Given how anxious and exhausted people already are, “we will soon have teachers on sick leave," said Heidi Yetman, the president of the Quebec Provincial Association of Teachers.

The president of the Pearson Teachers Union says the problem is already dire.

“We’re hearing from teachers who are staying up well into the night to do lesson planning, because their days are filled with making sure the kids are safe,” says Matt Wilson, who represents 1,700 teachers as the president of the Pearson Teachers Union.

“The mental health of teachers right now is a very large concern,” said Wilson.

“The message to be heard at ministry level is 'Your teachers are crying out for help…and we need help now.'"

Yetman said she’s asked to speak with someone in the ministry on the topic.

The stakes appeared to go up today, too, as Education Minister Jean-François Roberge announced that the province intends to keep most schools open even in regions that ultimately move to "red," the highest level under the colour-coded COVID-19 alert system.

Much of the strain on teachers stems from the added responsibility of organizing and maintaining a wide range of COVID-19 rules in the classroom, teachers said -- even though they feel the government’s goalposts regularly shift.

They say the education ministry has offered teachers little to no guidance on how to adapt their buildings and schedules to adhere to all the new hygiene and distancing rules.

And 43 percent of members surveyed by QPAT, Yetman's association, don’t think the government measures put in place are adequate to begin with.

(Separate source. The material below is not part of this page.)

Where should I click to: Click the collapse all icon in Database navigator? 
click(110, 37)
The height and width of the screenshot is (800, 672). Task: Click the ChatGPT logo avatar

Yet there are bigger worries coming up: one priority is improving school ventilation systems before winter weather forces schools to keep the windows closed. 

Another priority is receiving promised funding to create new custodial positions and begin the hiring process to fill those jobs.

Teachers are “100 percent worried about outbreaks in the school," said Wilson. "This idea that the classroom is somehow a bubble that is distinct from the community is ludicrous."

As of September 15, 410 students and staff members at 237 schools in Quebec have confirmed cases of COVID-19, according to the most recent government report.

Teachers aren't asking to shut down schools again, said Wilson -- they are happy to be back with their students. They just want more support.

“We need to be back in school," he said, "but we need to do this properly and safely.”


Classroom learning is critical for children, and especially at this stage of the pandemic, the Canadian Pediatric Society says.

That's because in the first six months of the pandemic, they saw the effects that schools' cancellation wrought.

"As front-line care providers, we have seen the drastic impacts to mental health that isolation has had on children and -- in particular -- vulnerable, racialized and Indigenous youth," said Dr. Sam Wong, the society's president, in a statement released Thursday.

For kids, schools mean not just education but also social services and safe environments, Wong wrote. He urged governments at all levels to make it a priority to keep schools open. 

Governments can ensure continuity, the doctors' group said, by following aggressive measures to stem community spread and regularly consulting with pediatric and infectious diseases specialists.

The group also encouraged government officials to stay in regular touch with the students themselves to evaluate how they are feeling about online learning, masking and physical distancing.